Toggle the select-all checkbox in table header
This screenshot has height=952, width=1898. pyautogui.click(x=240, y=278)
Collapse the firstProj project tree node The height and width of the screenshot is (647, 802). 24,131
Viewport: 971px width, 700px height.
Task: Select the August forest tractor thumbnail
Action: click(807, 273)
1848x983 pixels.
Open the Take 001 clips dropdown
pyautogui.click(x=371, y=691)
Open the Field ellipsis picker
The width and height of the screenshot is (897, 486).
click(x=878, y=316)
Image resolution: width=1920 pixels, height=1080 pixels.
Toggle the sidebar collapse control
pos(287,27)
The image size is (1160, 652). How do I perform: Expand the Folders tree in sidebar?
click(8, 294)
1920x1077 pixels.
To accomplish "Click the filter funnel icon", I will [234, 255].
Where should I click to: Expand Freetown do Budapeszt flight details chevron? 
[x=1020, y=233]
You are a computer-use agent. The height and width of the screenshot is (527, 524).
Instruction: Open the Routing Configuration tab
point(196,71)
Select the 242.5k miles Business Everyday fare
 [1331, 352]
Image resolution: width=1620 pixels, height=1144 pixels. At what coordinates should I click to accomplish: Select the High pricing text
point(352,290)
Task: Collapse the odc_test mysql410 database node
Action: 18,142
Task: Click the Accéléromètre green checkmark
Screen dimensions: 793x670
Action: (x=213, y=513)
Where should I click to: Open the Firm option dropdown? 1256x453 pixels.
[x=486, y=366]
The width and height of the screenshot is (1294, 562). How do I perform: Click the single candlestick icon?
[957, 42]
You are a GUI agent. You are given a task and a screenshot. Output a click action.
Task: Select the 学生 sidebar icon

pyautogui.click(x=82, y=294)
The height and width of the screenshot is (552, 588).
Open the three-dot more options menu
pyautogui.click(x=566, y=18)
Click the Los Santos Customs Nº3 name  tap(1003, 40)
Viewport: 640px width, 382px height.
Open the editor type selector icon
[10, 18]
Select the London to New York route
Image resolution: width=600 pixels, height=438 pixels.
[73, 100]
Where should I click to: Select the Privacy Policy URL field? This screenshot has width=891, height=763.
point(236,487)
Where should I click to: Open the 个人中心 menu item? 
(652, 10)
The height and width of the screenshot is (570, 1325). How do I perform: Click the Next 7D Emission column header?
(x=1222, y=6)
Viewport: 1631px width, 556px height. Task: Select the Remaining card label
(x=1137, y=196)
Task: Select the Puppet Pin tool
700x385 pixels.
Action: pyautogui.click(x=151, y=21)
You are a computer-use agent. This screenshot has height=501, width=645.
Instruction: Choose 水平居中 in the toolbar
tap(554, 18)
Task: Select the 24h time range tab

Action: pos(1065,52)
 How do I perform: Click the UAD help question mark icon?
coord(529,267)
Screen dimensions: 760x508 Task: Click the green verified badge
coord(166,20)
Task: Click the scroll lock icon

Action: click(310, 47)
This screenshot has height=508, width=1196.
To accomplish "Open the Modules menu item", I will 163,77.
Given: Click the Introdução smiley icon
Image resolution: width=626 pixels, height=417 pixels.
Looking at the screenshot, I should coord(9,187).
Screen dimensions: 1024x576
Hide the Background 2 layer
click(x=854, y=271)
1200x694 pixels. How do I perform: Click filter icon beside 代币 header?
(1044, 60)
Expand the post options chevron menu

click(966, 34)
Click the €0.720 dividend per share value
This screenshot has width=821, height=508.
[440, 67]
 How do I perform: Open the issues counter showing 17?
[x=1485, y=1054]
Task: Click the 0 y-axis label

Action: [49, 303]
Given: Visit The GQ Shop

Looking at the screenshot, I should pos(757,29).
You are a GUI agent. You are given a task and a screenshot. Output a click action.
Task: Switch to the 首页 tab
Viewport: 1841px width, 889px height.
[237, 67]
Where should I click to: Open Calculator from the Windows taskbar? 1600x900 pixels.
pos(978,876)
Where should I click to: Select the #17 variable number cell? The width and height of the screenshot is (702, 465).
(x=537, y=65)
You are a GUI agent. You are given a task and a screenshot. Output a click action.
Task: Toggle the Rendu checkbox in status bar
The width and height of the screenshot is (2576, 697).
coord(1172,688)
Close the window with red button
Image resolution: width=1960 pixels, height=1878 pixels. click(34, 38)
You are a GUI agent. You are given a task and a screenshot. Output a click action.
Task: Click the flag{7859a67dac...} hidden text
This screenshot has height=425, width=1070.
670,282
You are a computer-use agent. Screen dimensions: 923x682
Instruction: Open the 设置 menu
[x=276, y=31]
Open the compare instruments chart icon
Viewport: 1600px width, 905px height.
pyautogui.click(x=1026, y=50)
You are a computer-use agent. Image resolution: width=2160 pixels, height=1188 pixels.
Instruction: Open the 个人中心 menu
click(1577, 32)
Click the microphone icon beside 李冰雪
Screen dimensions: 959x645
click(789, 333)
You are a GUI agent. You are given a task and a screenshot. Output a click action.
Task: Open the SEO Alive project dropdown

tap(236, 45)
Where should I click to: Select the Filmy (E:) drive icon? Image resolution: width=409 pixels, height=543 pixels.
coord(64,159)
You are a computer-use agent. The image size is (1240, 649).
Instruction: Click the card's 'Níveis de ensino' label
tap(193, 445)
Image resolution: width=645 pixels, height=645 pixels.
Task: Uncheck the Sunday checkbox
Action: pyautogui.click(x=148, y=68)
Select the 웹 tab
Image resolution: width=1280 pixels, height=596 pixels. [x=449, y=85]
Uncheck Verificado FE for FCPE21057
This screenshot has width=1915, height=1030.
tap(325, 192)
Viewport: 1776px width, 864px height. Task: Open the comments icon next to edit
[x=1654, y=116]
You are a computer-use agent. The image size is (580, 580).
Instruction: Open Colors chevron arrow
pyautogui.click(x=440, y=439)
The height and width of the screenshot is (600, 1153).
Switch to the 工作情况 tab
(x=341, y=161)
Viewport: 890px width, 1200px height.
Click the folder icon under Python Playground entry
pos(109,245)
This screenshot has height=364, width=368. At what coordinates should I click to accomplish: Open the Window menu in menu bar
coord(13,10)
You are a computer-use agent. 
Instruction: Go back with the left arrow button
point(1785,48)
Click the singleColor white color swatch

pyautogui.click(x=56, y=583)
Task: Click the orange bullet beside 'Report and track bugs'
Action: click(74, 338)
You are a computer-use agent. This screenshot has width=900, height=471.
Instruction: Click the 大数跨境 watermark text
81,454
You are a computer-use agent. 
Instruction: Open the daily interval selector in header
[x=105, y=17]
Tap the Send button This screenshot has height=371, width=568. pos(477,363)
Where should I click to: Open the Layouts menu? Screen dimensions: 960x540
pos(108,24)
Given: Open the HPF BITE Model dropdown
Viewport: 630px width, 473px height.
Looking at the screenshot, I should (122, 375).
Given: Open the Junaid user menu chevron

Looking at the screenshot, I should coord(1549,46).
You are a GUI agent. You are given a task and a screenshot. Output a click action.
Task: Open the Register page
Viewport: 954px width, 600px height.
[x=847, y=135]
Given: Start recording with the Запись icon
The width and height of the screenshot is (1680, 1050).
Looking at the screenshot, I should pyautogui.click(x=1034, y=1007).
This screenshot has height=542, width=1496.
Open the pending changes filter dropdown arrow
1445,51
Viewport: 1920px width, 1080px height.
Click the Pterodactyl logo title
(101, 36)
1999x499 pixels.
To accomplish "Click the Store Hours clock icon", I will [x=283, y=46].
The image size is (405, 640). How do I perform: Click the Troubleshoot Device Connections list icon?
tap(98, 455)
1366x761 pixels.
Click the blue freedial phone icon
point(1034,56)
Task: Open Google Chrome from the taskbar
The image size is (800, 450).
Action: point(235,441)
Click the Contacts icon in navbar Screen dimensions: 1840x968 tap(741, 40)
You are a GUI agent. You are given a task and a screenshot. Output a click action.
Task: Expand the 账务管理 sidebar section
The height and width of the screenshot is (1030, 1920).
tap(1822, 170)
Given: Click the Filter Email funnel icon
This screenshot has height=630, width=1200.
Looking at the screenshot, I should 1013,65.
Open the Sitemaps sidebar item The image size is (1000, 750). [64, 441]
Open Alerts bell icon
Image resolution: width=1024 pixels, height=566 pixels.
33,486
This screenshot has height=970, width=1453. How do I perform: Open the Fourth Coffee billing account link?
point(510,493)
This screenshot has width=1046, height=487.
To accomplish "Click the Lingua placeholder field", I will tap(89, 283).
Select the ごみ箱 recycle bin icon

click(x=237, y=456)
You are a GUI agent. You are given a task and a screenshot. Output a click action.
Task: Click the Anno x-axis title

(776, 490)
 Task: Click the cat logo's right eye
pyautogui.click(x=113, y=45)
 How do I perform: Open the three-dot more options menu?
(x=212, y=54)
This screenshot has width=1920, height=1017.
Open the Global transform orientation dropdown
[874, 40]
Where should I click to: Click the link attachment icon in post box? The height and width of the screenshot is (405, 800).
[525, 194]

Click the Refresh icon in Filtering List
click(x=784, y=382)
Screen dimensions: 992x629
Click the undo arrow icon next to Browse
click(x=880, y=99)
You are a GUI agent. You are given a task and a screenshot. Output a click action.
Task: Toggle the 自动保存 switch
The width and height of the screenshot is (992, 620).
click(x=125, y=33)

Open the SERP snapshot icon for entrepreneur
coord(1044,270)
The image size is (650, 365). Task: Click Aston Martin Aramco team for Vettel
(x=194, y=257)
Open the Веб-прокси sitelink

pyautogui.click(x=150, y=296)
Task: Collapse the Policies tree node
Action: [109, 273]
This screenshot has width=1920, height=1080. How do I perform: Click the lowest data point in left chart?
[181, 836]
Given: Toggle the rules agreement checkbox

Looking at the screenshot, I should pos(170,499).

-.-.-

_WHAT NEEDS TO BE DONE:_
Copy out the records above verbatim, beginning with the line that contains "Viewport: 1920px width, 1080px height." and ending after the line that contains "(x=212, y=54)".

_EXERCISE SOLUTION:_
Viewport: 1920px width, 1080px height.
Click the Pterodactyl logo title
(101, 36)
1999x499 pixels.
To accomplish "Click the Store Hours clock icon", I will [x=283, y=46].
The image size is (405, 640). How do I perform: Click the Troubleshoot Device Connections list icon?
tap(98, 455)
1366x761 pixels.
Click the blue freedial phone icon
point(1034,56)
Task: Open Google Chrome from the taskbar
The image size is (800, 450).
Action: point(235,441)
Click the Contacts icon in navbar Screen dimensions: 1840x968 tap(741, 40)
You are a GUI agent. You are given a task and a screenshot. Output a click action.
Task: Expand the 账务管理 sidebar section
The height and width of the screenshot is (1030, 1920).
tap(1822, 170)
Given: Click the Filter Email funnel icon
This screenshot has height=630, width=1200.
Looking at the screenshot, I should 1013,65.
Open the Sitemaps sidebar item The image size is (1000, 750). [64, 441]
Open Alerts bell icon
Image resolution: width=1024 pixels, height=566 pixels.
33,486
This screenshot has height=970, width=1453. How do I perform: Open the Fourth Coffee billing account link?
point(510,493)
This screenshot has width=1046, height=487.
To accomplish "Click the Lingua placeholder field", I will tap(89, 283).
Select the ごみ箱 recycle bin icon

click(x=237, y=456)
You are a GUI agent. You are given a task and a screenshot. Output a click action.
Task: Click the Anno x-axis title

(776, 490)
 Task: Click the cat logo's right eye
pyautogui.click(x=113, y=45)
 How do I perform: Open the three-dot more options menu?
(x=212, y=54)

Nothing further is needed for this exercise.